▸ **PAGE EXCERPT**
* * *
Encapsulation, Inheritance, and Polymorphism In C++

This article reviews inheritance and explains polymorphism.

Object oriented programming is a design philosophy. In programming paradigm, object oriented programming is the process by which a problem is decomposed into a number of entities called object and then data and functions are built around these objects. The main advantages of OOP are:

  • Modularization of the problem
  • Easier maintenance
  • Faster development
  • Low cost development
  • High quality development

In this article, we are going to discuss on three building blocks of object oriented programming: 

  • Encapsulation
  • Inheritance
  • Polymorphism

Encapsulation

Encapsulation is one of the building blocks in OOP concept. It performs the operation of data hiding. It is a way to customize access to different portion of the data. Some data are hidden behind the access methods and some are open to all. But which data are open and which are hidden? How can we achieve this?

We can control the access on data by defining the access modifier. Three commonly used access modifier are public, private and protected.

Access specifier: Here is a list of different access modifier and their accessibility.
* * *
▸ **SUPPLIED INFORMATION**
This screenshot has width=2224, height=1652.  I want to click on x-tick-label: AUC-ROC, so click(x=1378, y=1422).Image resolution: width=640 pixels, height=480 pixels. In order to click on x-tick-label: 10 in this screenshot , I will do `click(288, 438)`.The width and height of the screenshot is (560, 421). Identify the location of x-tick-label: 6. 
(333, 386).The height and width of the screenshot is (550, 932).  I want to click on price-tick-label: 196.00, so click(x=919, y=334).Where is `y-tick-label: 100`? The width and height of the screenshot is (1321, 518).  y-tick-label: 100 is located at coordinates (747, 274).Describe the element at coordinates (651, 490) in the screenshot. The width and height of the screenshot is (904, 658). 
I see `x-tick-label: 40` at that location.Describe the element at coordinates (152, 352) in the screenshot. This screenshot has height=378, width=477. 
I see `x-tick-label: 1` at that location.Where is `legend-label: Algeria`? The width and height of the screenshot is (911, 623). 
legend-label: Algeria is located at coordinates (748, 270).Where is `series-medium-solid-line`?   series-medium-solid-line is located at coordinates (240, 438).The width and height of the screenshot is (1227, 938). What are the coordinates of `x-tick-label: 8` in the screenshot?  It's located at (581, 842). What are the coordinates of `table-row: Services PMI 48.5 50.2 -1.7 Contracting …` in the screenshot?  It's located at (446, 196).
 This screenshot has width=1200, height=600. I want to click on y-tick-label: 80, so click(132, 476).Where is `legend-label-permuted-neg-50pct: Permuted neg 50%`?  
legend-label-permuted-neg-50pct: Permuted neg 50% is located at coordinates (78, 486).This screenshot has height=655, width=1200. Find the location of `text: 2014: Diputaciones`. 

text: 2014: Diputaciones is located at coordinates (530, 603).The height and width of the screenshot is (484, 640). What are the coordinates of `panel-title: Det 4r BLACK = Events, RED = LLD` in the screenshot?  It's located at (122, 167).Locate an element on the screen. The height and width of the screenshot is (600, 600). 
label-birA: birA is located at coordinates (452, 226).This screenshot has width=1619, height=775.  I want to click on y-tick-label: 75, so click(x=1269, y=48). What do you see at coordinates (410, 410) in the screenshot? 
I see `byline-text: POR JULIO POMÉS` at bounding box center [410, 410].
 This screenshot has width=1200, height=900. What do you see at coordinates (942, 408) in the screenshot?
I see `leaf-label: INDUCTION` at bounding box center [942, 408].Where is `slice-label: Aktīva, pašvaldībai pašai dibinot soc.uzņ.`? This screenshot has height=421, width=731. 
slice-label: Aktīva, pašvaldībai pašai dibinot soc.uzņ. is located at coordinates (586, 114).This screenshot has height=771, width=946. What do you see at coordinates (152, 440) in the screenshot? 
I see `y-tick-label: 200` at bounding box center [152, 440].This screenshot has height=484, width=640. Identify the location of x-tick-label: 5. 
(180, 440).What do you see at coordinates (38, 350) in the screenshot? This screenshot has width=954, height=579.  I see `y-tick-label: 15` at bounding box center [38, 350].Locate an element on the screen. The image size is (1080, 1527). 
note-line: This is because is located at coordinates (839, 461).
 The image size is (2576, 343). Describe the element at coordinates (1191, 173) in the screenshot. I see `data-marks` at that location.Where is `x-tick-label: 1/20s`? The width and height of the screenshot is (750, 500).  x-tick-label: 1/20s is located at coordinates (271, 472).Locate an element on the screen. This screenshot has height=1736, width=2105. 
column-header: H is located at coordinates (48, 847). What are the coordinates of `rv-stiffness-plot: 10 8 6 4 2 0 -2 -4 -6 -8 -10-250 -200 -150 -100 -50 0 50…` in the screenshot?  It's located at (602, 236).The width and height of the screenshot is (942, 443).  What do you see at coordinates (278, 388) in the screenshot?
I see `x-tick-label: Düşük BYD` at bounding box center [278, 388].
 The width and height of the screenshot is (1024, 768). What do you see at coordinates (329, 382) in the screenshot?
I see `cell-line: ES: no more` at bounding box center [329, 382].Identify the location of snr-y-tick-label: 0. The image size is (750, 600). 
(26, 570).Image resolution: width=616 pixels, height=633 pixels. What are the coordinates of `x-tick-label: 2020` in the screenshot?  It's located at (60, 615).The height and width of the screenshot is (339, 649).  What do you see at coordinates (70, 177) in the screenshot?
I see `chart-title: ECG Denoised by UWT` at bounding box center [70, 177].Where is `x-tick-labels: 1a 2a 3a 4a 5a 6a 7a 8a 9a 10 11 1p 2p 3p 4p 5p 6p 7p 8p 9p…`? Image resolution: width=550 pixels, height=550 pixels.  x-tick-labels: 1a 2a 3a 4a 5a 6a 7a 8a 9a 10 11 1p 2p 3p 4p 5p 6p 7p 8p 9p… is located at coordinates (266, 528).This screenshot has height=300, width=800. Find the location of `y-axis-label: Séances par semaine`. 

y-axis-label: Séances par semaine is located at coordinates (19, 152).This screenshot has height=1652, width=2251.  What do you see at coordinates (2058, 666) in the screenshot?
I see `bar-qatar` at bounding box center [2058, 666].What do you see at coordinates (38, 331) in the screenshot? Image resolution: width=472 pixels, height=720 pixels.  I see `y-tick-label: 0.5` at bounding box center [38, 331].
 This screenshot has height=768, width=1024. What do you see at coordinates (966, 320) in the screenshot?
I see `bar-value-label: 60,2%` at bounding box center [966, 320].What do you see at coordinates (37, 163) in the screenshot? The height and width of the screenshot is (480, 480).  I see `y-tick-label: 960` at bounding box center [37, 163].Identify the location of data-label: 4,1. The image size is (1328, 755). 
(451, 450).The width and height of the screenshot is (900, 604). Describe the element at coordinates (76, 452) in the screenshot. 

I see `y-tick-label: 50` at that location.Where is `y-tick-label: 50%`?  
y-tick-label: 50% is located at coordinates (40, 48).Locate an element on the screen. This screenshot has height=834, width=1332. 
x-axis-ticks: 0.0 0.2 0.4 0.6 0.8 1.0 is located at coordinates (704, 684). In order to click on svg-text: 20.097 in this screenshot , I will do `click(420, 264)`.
* * *
▸ **PROBLEMS TO SOLVE**
a - In the article on object-oriented programming in C++, condense the paragraph beginning "Encapsulation is one of the building blocks" into a short bulleted list that keeps its main facts.
b - Supply the text that follows the final sentence of the article on object-oriented programming in C++.

▸ **OUTPUTS BY TASK**
a -
- Encapsulation is one of the building blocks of OOP.
- It performs data hiding.
- It customizes access to different portions of the data.
- Some data are hidden behind access methods, while other data are open to all.

b -
Public : To any member function in a class as well as to member objects.

Protected : To the class which has defined it and any derived classes.

Private : Only to the class which has defined it.

Let’s clarify the encapsulation concept with a C++ program. Consider the following program:

Code:

class Player {
    string mName;
    int mAge;
    public:
                string gameType;
};
int main() {
    Player p1;
    p1.mName = "C Ronaldo";
    p1.mAge = 25;
    p1.gameType = "Football";
    return 0;
}

Output:

Code:

Error 1 error C2248:'Player::mName': cannot access private member declared in class 'Player'
Error 2 error C2248:'Player::mAge': cannot access private member declared in class 'Player'


Look at the errors given by the compiler. Player object p1 cannot access mName and mAge members of the player class. Why does it happen? Because these are the private member of the class. But we haven’t declared these variables as private. So why can’t we access them? If you don’t declare any modifier, by default, it is considered as private member of the class. So, mName and mAge become the private member of the Player class. Any private members of a class cannot be accessed directly from class object using dot operator. The other variable gameType is declared as public member. It can be easily accessed by p1 object.

So, how can we access the private member of a class from the class object? We can do this by the creating public member function of that class. Member functions are the access point or interface by which a class object can access values of private members.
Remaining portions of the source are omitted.